## ASSIGNMENT
Repeat the records exactly, with one exception: no images.

....

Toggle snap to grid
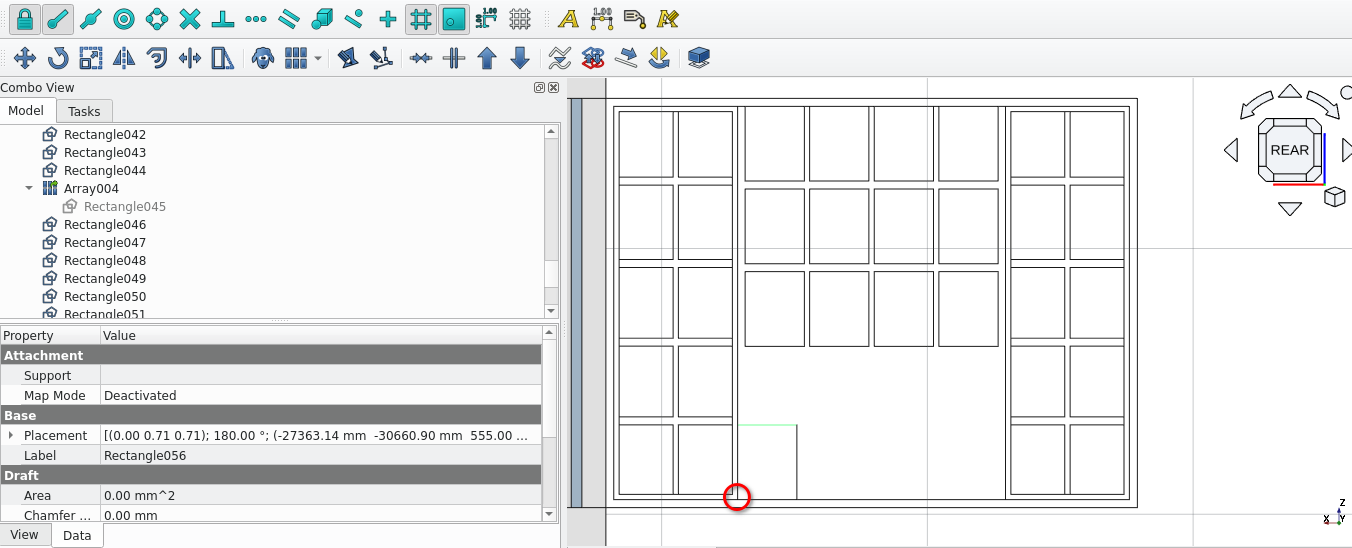 [421, 18]
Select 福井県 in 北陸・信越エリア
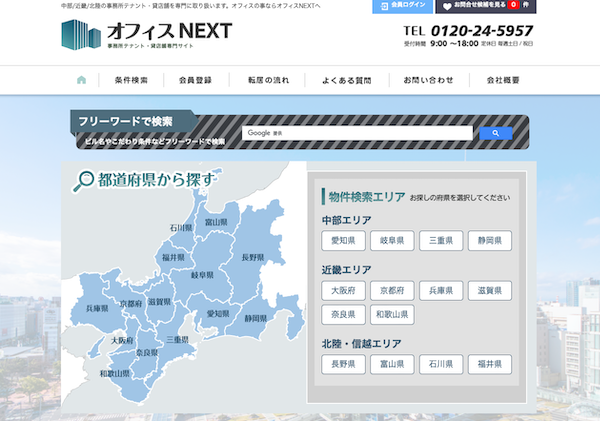This screenshot has height=421, width=600. pyautogui.click(x=489, y=365)
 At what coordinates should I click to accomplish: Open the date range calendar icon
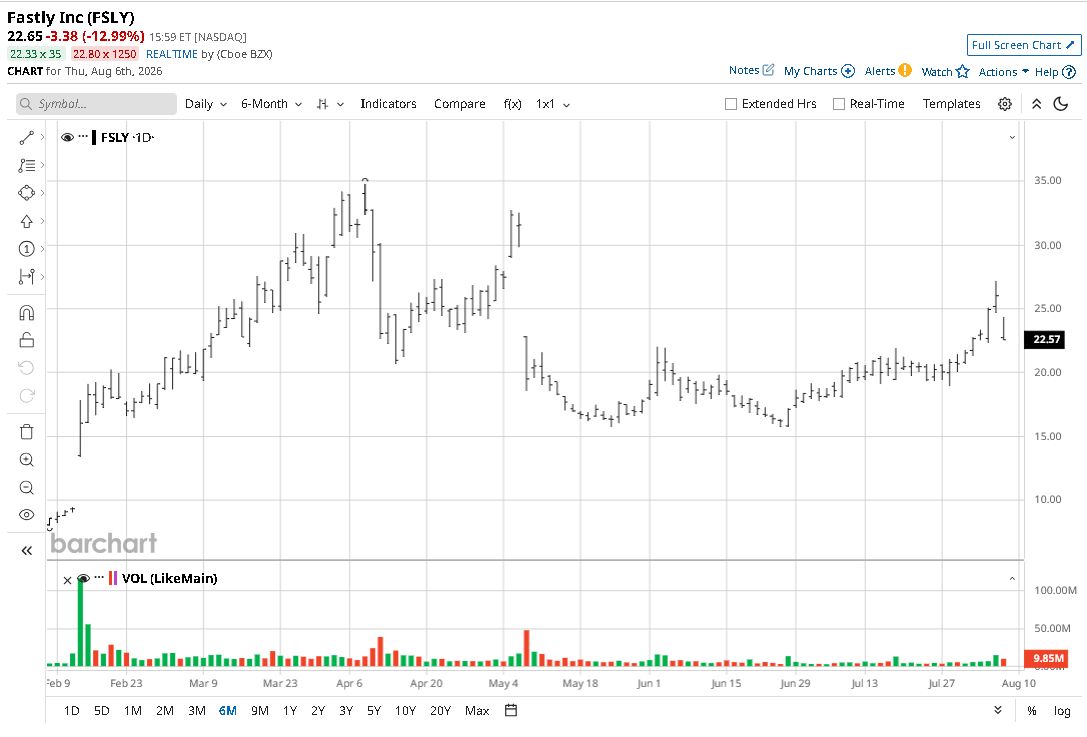tap(511, 710)
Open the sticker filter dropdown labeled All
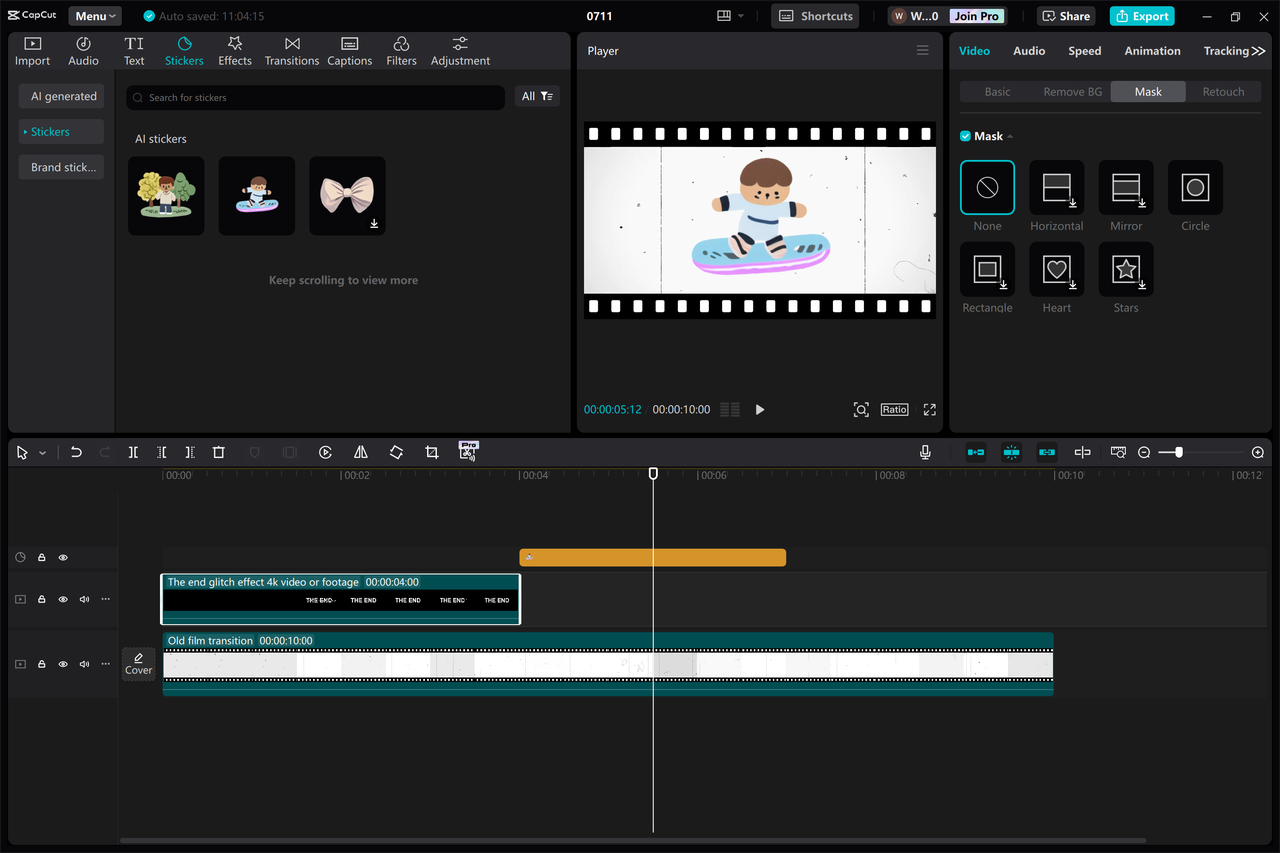 click(537, 96)
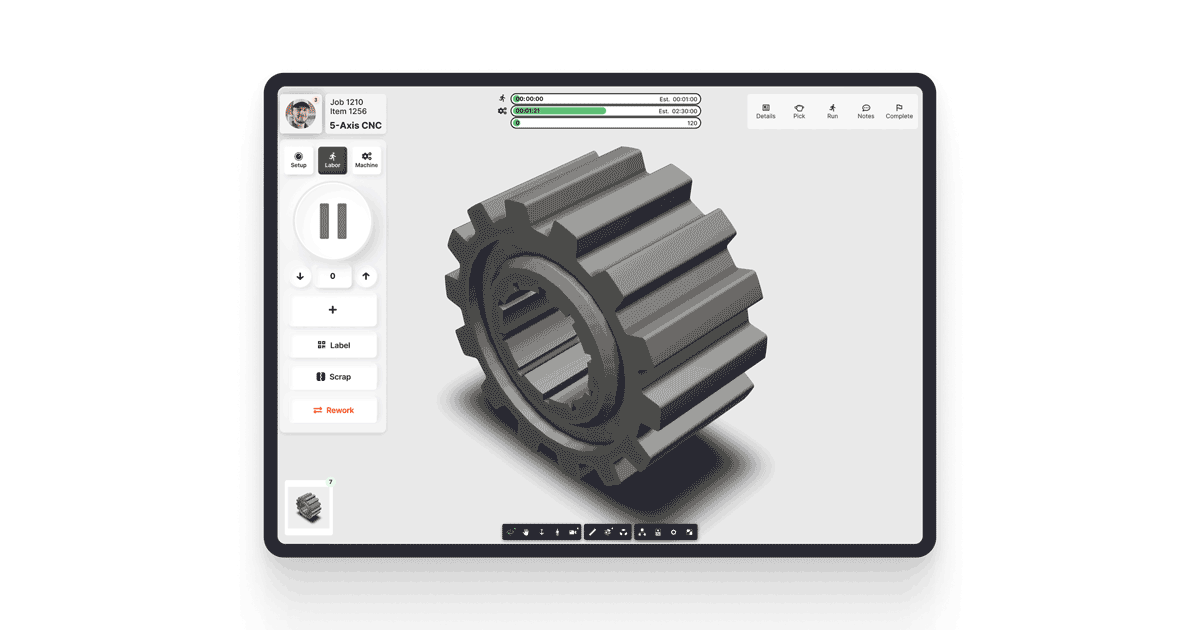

....

## EXERCISE RESPONSE
Toggle snap to grid
 [421, 18]
Select 福井県 in 北陸・信越エリア
This screenshot has height=421, width=600. pyautogui.click(x=489, y=365)
 At what coordinates should I click to accomplish: Open the date range calendar icon
tap(511, 710)
Open the sticker filter dropdown labeled All
 click(537, 96)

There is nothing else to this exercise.